Does Fairness Make a Difference?

First we compared of self-reports of the five high-cost store managers with the self-reports of the five low-cost managers.  There were no differences whatsoever.  All of the store managers saw their own behavior in a positive light.  Next we examine the self-reports from the department managers.  Again, the outcome was exactly the same. All managers in the ten stores viewed themselves favorably.

When, however, we compared the way high-cost managers and low-cost managers viewed their store managers, the results were more interesting.  Scores in low-cost stores were better on all their ten dimensions of fairness.  In summary, there were differences on all ten scales favoring the low-cost stores, and on five of the ten dimensions those differences were statistically significant and sizable.

For example, the average score on the Integrity dimension for the low-cost store managers (as rated by the department managers) was 18.0: for high-cost store managers, the average score was 13.4, a difference of almost five scale points.  Scores on each scale ranged from a low of 5 points to a high of 25 points-for a possible difference of 20 points.  Thus a five-point average difference would have represented a difference of 25 percent.

When we examined the responses of the hourly employees in the high-cost and low-cost stores, the difference became truly dramatic.  There were differences on every one of the ten dimensions, all favoring the low-cost stores.  Five of the differences had high levels of statistical significance, and four of these were so high as to be expected by chance in less than a thousand cases. Clearly, hourly employees at the low-cost stores viewed the fairness climate in a dramatically different way than did their counterparts at the high-cost stores.

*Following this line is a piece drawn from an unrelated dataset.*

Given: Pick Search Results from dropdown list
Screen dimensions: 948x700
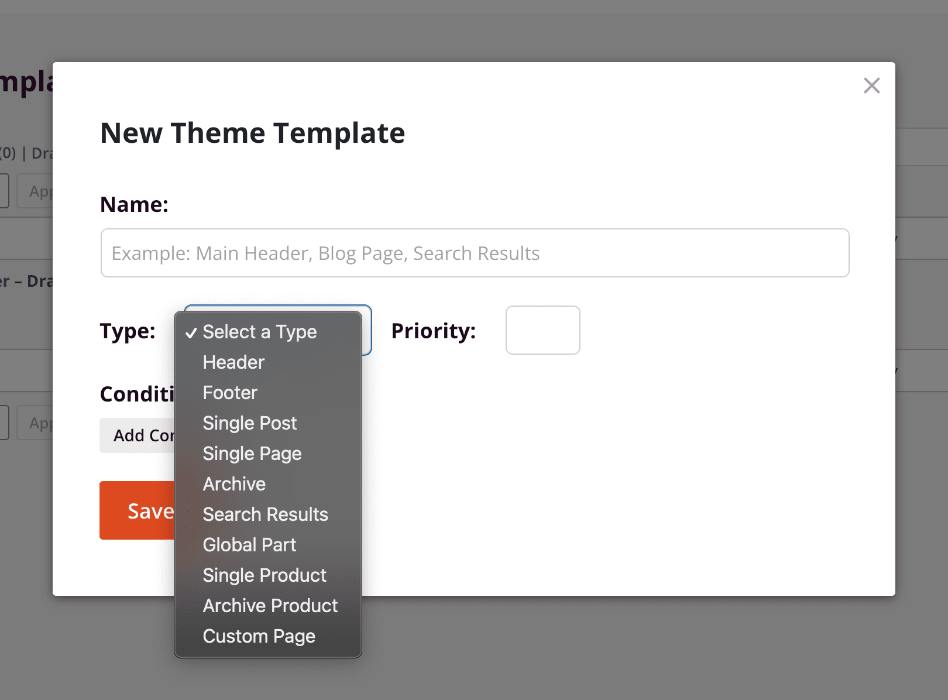Looking at the screenshot, I should coord(265,514).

The hourly employees considered certain “soft” issues most in their interpretation of what is fair in the workplace. The scores were most dramatic in Trust, Truthfulness, Integrity, and Justice.  Hard-nosed managers often view these warm-fuzzy things as optional or unnecessary managerial attributes.  In reality, as the research indicates, the soft attributes have high economic relevant to organizational effectiveness and profit.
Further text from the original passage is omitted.